SOURCE TEXT section start

Robots, Artificial Intelligence and the Future of Law Firms

Robots, Artificial Intelligence and the Future of Law Firms

Ever imagined a robotic future for law firms – a place where robots and artificial intelligence are in complete command and where lawyers as we know them are, well, almost irrelevant?

Well, imagine harder.  Because that state of what has been described as “structural collapse” is coming according to a report on the future of the law.

The report, Civilisation 2030: The near future for law firms, by Jomati Consultants, predicts a future which for lawyers is right around the corner.

It looks at a world in which population growth is actually slowing, with “peak humanity” occurring as early as 2055, and ageing populations bringing a growth in demand for legal work on issues affecting older people, reports Legal Futures.

This could mean more advice needed by healthcare and specialist construction companies on the building and financing of hospitals, and on pension investment businesses, as well as financial and regulatory work around the demographic changes to come; more age-related litigation, IP battles between pharmaceutical companies, and around so-called “geriatric-tech” related IP.

The report’s focus on the future of work contained the most disturbing findings for lawyers. Its main proposition is that AI is already close in 2014. “It is no longer unrealistic to consider that workplace robots and their AI processing systems could reach the point of general production by 2030… after long incubation and experimentation, technology can suddenly race ahead at astonishing speed.”

SOURCE TEXT section end
EXCERPTED RECORDS section start

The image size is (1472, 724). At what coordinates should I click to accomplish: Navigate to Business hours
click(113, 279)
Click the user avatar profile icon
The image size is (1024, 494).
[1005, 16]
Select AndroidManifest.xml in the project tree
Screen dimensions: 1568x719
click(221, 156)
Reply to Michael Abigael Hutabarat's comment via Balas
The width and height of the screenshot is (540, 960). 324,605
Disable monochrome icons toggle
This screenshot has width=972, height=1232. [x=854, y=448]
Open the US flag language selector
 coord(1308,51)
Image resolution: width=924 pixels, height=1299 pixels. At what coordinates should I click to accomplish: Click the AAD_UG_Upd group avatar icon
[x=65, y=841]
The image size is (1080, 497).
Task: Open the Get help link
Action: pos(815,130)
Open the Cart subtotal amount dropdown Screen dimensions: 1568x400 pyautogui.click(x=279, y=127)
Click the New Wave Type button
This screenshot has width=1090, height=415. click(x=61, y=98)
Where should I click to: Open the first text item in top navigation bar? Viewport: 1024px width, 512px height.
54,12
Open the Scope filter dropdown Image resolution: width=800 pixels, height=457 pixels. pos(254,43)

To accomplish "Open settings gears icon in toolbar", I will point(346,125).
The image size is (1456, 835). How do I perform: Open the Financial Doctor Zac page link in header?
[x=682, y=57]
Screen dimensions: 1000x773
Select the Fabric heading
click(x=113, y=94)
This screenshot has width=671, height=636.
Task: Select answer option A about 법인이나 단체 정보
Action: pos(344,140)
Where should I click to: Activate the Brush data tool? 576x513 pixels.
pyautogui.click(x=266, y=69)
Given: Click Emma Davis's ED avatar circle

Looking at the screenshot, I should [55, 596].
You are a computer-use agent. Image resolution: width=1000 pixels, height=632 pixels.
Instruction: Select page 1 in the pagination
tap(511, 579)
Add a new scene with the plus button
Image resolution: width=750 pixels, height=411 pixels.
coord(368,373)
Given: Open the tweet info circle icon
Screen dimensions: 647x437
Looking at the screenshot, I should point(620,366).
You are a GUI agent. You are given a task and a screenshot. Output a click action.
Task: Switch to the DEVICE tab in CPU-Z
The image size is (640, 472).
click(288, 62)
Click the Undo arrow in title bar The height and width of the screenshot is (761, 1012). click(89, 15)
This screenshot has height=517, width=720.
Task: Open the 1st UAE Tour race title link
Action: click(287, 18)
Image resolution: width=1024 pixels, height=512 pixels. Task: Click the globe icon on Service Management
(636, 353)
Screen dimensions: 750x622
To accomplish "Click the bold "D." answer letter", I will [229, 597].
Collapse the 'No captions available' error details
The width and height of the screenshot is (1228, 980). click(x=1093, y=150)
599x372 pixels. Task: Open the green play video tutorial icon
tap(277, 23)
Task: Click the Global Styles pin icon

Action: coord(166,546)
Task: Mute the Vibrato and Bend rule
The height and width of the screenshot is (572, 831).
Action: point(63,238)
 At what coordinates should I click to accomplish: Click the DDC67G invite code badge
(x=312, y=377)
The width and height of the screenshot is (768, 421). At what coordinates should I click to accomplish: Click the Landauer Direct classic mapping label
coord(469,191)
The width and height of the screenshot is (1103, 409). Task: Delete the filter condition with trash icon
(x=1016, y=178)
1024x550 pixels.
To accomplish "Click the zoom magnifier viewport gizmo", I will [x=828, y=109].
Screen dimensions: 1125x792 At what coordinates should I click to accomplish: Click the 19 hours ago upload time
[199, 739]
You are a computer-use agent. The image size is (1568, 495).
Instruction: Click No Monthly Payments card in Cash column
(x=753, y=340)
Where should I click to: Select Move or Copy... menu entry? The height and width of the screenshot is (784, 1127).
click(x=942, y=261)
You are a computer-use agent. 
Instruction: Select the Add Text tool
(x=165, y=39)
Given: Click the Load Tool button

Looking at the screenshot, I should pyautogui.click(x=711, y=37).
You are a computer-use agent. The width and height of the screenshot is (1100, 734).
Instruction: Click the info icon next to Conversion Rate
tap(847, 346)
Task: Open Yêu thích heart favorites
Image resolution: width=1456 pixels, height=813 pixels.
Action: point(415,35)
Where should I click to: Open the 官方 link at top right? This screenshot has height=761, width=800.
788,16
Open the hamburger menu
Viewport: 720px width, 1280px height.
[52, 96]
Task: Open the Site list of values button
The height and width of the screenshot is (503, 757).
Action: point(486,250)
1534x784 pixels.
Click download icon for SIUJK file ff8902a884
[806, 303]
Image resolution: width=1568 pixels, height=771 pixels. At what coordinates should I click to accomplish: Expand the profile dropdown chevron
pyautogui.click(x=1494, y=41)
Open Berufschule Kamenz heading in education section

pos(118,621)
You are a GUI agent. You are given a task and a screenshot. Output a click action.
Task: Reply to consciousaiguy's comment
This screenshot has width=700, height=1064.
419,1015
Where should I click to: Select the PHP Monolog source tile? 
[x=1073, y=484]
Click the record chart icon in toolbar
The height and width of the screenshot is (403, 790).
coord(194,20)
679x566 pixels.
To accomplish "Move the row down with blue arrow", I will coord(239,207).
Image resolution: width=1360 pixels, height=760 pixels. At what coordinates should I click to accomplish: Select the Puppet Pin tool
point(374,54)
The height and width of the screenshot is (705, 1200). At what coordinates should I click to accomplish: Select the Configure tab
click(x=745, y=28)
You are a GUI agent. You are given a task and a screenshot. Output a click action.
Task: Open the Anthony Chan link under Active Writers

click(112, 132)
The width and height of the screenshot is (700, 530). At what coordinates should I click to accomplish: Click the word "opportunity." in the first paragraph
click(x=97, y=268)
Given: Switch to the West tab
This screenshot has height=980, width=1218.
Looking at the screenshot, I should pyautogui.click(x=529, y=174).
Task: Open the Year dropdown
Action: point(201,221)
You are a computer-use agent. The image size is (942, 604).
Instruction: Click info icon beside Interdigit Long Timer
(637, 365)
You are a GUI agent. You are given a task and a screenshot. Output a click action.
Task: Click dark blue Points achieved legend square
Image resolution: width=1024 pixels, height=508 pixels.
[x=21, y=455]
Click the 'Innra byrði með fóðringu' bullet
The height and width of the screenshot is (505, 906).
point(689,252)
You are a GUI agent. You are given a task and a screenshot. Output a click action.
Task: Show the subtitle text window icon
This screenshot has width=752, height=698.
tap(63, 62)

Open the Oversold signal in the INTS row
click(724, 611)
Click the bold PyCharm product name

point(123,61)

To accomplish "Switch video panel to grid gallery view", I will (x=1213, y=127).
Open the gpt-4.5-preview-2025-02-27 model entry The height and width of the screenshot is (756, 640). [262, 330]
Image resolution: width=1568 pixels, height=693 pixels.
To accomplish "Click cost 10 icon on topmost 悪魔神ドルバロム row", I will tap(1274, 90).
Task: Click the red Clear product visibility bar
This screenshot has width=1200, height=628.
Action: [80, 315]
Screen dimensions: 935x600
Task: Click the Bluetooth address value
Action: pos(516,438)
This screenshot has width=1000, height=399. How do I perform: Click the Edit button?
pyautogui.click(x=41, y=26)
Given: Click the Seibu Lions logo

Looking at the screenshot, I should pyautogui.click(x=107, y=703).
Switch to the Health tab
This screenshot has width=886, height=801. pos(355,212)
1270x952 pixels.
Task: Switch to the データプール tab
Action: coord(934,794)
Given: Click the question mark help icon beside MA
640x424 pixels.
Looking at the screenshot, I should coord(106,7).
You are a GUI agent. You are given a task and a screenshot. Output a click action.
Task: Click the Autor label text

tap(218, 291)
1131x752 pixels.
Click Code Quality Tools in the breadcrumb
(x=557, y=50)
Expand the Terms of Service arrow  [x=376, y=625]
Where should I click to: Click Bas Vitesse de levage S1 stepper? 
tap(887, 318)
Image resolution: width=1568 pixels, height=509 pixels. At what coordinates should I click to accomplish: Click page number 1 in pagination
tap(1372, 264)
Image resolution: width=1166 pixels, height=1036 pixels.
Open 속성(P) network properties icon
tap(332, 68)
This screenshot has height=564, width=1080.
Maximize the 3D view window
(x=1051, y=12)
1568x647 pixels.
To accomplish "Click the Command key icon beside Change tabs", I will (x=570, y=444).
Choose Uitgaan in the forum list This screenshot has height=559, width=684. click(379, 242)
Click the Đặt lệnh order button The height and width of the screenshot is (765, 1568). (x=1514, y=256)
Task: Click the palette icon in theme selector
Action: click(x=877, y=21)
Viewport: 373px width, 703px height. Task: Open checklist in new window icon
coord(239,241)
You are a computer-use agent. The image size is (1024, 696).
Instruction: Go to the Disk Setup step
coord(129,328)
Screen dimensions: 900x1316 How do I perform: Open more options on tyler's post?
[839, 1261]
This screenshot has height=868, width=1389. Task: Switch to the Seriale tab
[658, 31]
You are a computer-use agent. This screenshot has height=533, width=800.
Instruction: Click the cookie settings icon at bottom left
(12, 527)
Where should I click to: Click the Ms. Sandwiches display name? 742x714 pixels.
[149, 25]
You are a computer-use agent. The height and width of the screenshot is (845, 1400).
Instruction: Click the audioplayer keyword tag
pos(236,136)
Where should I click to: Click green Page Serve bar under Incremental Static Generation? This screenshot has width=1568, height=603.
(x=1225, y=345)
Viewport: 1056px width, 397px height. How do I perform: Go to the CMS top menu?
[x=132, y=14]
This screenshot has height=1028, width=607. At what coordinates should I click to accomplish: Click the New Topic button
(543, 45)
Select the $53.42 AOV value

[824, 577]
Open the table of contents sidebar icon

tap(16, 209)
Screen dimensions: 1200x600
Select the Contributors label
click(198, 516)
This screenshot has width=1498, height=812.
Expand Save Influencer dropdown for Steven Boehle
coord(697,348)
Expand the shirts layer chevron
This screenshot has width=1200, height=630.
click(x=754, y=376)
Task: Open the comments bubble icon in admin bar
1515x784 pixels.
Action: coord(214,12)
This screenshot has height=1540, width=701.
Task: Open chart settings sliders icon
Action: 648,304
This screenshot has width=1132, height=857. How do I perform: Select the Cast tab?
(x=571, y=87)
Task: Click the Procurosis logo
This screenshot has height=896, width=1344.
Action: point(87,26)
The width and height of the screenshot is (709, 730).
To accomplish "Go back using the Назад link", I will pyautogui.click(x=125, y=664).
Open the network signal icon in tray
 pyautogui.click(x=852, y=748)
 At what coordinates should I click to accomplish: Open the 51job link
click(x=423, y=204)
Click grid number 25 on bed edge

EXCERPTED RECORDS section end

[WHAT TO DO]
**a.** After the records, reproduce the part of the law-firms article that starts at the words "Well, imagine harder." and ends after "around the corner.", word for word.
**b.** Using the law-firms article above the records, answer these:
(i) Which firm is named as the author of the report Civilisation 2030?
(ii) How early could "peak humanity" occur?
(iii) By what year could workplace robots and their AI processing systems reach the point of general production?

[SOLUTIONS FOR EACH TASK]
**a.**
Well, imagine harder.  Because that state of what has been described as “structural collapse” is coming according to a report on the future of the law.

The report, Civilisation 2030: The near future for law firms, by Jomati Consultants, predicts a future which for lawyers is right around the corner.

**b.**
(i) Jomati Consultants
(ii) 2055
(iii) 2030